### Exercise
Without skipping a line, reproduce the entries exactly.

### Exercise input
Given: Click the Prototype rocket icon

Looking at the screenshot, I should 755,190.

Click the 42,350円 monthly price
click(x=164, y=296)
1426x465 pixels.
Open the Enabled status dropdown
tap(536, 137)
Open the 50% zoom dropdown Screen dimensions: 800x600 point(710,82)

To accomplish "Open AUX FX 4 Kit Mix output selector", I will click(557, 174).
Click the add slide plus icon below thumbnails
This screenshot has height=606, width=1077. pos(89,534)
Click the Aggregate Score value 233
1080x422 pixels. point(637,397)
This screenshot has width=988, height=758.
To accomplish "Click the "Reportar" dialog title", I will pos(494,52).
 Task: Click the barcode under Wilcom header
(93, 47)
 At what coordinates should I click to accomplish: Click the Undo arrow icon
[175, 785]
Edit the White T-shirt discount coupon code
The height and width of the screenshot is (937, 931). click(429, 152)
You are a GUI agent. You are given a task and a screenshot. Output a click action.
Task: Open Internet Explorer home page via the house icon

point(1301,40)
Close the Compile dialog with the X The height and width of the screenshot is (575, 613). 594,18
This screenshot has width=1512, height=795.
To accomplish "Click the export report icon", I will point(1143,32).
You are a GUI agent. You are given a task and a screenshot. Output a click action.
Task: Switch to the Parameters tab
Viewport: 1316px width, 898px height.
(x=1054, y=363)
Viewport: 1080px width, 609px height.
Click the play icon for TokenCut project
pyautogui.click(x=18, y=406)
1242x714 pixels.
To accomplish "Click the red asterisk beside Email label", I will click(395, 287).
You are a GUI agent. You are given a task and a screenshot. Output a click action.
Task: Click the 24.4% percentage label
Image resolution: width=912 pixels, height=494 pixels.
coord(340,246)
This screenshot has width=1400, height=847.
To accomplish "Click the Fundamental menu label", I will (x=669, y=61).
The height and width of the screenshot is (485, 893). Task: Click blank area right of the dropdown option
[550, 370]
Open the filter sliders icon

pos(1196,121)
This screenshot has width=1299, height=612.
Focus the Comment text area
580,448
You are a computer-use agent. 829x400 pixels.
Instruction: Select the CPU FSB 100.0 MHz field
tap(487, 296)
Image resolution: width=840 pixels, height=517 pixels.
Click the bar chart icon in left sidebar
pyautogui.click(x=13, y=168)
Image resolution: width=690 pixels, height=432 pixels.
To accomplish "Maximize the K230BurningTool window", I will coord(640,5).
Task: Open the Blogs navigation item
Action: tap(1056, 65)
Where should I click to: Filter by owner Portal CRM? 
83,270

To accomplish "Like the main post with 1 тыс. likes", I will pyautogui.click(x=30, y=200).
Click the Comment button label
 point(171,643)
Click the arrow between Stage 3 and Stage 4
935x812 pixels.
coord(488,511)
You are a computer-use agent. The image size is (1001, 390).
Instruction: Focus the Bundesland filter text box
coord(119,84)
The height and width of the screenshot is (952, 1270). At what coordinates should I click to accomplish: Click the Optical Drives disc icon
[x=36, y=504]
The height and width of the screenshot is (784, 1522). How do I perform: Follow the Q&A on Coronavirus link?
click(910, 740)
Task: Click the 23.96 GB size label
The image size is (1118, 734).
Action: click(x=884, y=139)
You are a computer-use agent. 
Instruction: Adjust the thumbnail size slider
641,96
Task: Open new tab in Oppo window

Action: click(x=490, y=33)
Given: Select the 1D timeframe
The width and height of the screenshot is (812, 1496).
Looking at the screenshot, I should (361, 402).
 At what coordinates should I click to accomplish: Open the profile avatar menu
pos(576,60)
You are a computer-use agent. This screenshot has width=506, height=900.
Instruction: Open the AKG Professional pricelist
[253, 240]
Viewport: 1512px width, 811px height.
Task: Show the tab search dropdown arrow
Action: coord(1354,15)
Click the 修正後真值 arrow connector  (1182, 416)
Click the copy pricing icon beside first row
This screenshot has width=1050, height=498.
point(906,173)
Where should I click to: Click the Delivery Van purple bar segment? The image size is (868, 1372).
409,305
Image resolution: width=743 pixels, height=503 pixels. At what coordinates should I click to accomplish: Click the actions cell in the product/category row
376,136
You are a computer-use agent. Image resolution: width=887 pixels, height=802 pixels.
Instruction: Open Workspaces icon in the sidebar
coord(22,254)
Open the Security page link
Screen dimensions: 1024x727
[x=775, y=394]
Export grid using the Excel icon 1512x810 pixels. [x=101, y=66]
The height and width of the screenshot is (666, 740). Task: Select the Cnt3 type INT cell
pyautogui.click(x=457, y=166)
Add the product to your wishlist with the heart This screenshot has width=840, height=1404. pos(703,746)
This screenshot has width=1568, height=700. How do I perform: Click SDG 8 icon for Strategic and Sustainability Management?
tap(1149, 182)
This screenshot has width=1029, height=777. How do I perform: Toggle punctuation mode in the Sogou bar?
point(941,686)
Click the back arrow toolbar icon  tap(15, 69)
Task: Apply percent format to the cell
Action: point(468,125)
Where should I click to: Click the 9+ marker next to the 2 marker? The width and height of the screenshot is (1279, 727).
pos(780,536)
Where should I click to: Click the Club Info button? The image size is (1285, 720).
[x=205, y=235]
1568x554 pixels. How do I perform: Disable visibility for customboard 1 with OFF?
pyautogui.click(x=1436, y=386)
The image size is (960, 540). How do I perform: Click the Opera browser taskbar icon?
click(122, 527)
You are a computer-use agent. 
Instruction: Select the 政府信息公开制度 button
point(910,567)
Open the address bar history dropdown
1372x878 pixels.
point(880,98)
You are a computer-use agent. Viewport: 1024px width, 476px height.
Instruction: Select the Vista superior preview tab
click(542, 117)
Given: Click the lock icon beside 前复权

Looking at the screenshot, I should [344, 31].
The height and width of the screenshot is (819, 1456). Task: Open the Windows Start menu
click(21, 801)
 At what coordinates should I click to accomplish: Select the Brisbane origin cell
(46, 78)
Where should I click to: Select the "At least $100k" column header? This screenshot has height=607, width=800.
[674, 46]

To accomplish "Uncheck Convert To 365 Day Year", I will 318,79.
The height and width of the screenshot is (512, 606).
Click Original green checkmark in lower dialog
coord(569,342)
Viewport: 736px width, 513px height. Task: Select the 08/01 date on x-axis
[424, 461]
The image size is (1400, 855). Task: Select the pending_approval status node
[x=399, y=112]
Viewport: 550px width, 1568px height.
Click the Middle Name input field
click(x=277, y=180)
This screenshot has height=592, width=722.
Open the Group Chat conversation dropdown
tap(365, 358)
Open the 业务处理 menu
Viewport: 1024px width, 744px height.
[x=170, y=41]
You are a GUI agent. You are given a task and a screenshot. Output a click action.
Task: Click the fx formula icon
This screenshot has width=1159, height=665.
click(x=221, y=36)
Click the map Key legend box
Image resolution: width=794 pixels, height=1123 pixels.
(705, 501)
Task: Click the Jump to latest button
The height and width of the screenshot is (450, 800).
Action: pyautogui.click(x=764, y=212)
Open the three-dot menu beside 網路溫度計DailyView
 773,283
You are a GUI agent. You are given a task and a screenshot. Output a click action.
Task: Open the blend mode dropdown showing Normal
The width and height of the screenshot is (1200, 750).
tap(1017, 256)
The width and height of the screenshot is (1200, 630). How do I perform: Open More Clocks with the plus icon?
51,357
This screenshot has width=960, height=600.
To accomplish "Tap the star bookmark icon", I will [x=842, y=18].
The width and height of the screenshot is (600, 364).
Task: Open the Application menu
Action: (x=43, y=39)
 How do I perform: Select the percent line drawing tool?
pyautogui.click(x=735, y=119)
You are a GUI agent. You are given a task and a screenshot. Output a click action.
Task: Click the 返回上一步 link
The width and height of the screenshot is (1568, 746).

### Task result
Given: Click the Prototype rocket icon

Looking at the screenshot, I should 755,190.

Click the 42,350円 monthly price
click(x=164, y=296)
1426x465 pixels.
Open the Enabled status dropdown
tap(536, 137)
Open the 50% zoom dropdown Screen dimensions: 800x600 point(710,82)

To accomplish "Open AUX FX 4 Kit Mix output selector", I will click(557, 174).
Click the add slide plus icon below thumbnails
This screenshot has height=606, width=1077. pos(89,534)
Click the Aggregate Score value 233
1080x422 pixels. point(637,397)
This screenshot has width=988, height=758.
To accomplish "Click the "Reportar" dialog title", I will pos(494,52).
 Task: Click the barcode under Wilcom header
(93, 47)
 At what coordinates should I click to accomplish: Click the Undo arrow icon
[175, 785]
Edit the White T-shirt discount coupon code
The height and width of the screenshot is (937, 931). click(429, 152)
You are a GUI agent. You are given a task and a screenshot. Output a click action.
Task: Open Internet Explorer home page via the house icon

point(1301,40)
Close the Compile dialog with the X The height and width of the screenshot is (575, 613). 594,18
This screenshot has width=1512, height=795.
To accomplish "Click the export report icon", I will point(1143,32).
You are a GUI agent. You are given a task and a screenshot. Output a click action.
Task: Switch to the Parameters tab
Viewport: 1316px width, 898px height.
(x=1054, y=363)
Viewport: 1080px width, 609px height.
Click the play icon for TokenCut project
pyautogui.click(x=18, y=406)
1242x714 pixels.
To accomplish "Click the red asterisk beside Email label", I will click(395, 287).
You are a GUI agent. You are given a task and a screenshot. Output a click action.
Task: Click the 24.4% percentage label
Image resolution: width=912 pixels, height=494 pixels.
coord(340,246)
This screenshot has width=1400, height=847.
To accomplish "Click the Fundamental menu label", I will (x=669, y=61).
The height and width of the screenshot is (485, 893). Task: Click blank area right of the dropdown option
[550, 370]
Open the filter sliders icon

pos(1196,121)
This screenshot has width=1299, height=612.
Focus the Comment text area
580,448
You are a computer-use agent. 829x400 pixels.
Instruction: Select the CPU FSB 100.0 MHz field
tap(487, 296)
Image resolution: width=840 pixels, height=517 pixels.
Click the bar chart icon in left sidebar
pyautogui.click(x=13, y=168)
Image resolution: width=690 pixels, height=432 pixels.
To accomplish "Maximize the K230BurningTool window", I will coord(640,5).
Task: Open the Blogs navigation item
Action: tap(1056, 65)
Where should I click to: Filter by owner Portal CRM? 
83,270

To accomplish "Like the main post with 1 тыс. likes", I will pyautogui.click(x=30, y=200).
Click the Comment button label
 point(171,643)
Click the arrow between Stage 3 and Stage 4
935x812 pixels.
coord(488,511)
You are a computer-use agent. The image size is (1001, 390).
Instruction: Focus the Bundesland filter text box
coord(119,84)
The height and width of the screenshot is (952, 1270). At what coordinates should I click to accomplish: Click the Optical Drives disc icon
[x=36, y=504]
The height and width of the screenshot is (784, 1522). How do I perform: Follow the Q&A on Coronavirus link?
click(910, 740)
Task: Click the 23.96 GB size label
The image size is (1118, 734).
Action: click(x=884, y=139)
You are a computer-use agent. 
Instruction: Adjust the thumbnail size slider
641,96
Task: Open new tab in Oppo window

Action: click(x=490, y=33)
Given: Select the 1D timeframe
The width and height of the screenshot is (812, 1496).
Looking at the screenshot, I should (361, 402).
 At what coordinates should I click to accomplish: Open the profile avatar menu
pos(576,60)
You are a computer-use agent. This screenshot has width=506, height=900.
Instruction: Open the AKG Professional pricelist
[253, 240]
Viewport: 1512px width, 811px height.
Task: Show the tab search dropdown arrow
Action: coord(1354,15)
Click the 修正後真值 arrow connector  (1182, 416)
Click the copy pricing icon beside first row
This screenshot has width=1050, height=498.
point(906,173)
Where should I click to: Click the Delivery Van purple bar segment? The image size is (868, 1372).
409,305
Image resolution: width=743 pixels, height=503 pixels. At what coordinates should I click to accomplish: Click the actions cell in the product/category row
376,136
You are a computer-use agent. Image resolution: width=887 pixels, height=802 pixels.
Instruction: Open Workspaces icon in the sidebar
coord(22,254)
Open the Security page link
Screen dimensions: 1024x727
[x=775, y=394]
Export grid using the Excel icon 1512x810 pixels. [x=101, y=66]
The height and width of the screenshot is (666, 740). Task: Select the Cnt3 type INT cell
pyautogui.click(x=457, y=166)
Add the product to your wishlist with the heart This screenshot has width=840, height=1404. pos(703,746)
This screenshot has width=1568, height=700. How do I perform: Click SDG 8 icon for Strategic and Sustainability Management?
tap(1149, 182)
This screenshot has width=1029, height=777. How do I perform: Toggle punctuation mode in the Sogou bar?
point(941,686)
Click the back arrow toolbar icon  tap(15, 69)
Task: Apply percent format to the cell
Action: point(468,125)
Where should I click to: Click the 9+ marker next to the 2 marker? The width and height of the screenshot is (1279, 727).
pos(780,536)
Where should I click to: Click the Club Info button? The image size is (1285, 720).
[x=205, y=235]
1568x554 pixels. How do I perform: Disable visibility for customboard 1 with OFF?
pyautogui.click(x=1436, y=386)
The image size is (960, 540). How do I perform: Click the Opera browser taskbar icon?
click(122, 527)
You are a computer-use agent. 
Instruction: Select the 政府信息公开制度 button
point(910,567)
Open the address bar history dropdown
1372x878 pixels.
point(880,98)
You are a computer-use agent. Viewport: 1024px width, 476px height.
Instruction: Select the Vista superior preview tab
click(542, 117)
Given: Click the lock icon beside 前复权

Looking at the screenshot, I should [344, 31].
The height and width of the screenshot is (819, 1456). Task: Open the Windows Start menu
click(21, 801)
 At what coordinates should I click to accomplish: Select the Brisbane origin cell
(46, 78)
Where should I click to: Select the "At least $100k" column header? This screenshot has height=607, width=800.
[674, 46]

To accomplish "Uncheck Convert To 365 Day Year", I will 318,79.
The height and width of the screenshot is (512, 606).
Click Original green checkmark in lower dialog
coord(569,342)
Viewport: 736px width, 513px height. Task: Select the 08/01 date on x-axis
[424, 461]
The image size is (1400, 855). Task: Select the pending_approval status node
[x=399, y=112]
Viewport: 550px width, 1568px height.
Click the Middle Name input field
click(x=277, y=180)
This screenshot has height=592, width=722.
Open the Group Chat conversation dropdown
tap(365, 358)
Open the 业务处理 menu
Viewport: 1024px width, 744px height.
[x=170, y=41]
You are a GUI agent. You are given a task and a screenshot. Output a click action.
Task: Click the fx formula icon
This screenshot has width=1159, height=665.
click(x=221, y=36)
Click the map Key legend box
Image resolution: width=794 pixels, height=1123 pixels.
(705, 501)
Task: Click the Jump to latest button
The height and width of the screenshot is (450, 800).
Action: pyautogui.click(x=764, y=212)
Open the three-dot menu beside 網路溫度計DailyView
 773,283
You are a GUI agent. You are given a task and a screenshot. Output a click action.
Task: Open the blend mode dropdown showing Normal
The width and height of the screenshot is (1200, 750).
tap(1017, 256)
The width and height of the screenshot is (1200, 630). How do I perform: Open More Clocks with the plus icon?
51,357
This screenshot has width=960, height=600.
To accomplish "Tap the star bookmark icon", I will [x=842, y=18].
The width and height of the screenshot is (600, 364).
Task: Open the Application menu
Action: (x=43, y=39)
 How do I perform: Select the percent line drawing tool?
pyautogui.click(x=735, y=119)
You are a GUI agent. You are given a task and a screenshot. Output a click action.
Task: Click the 返回上一步 link
The width and height of the screenshot is (1568, 746).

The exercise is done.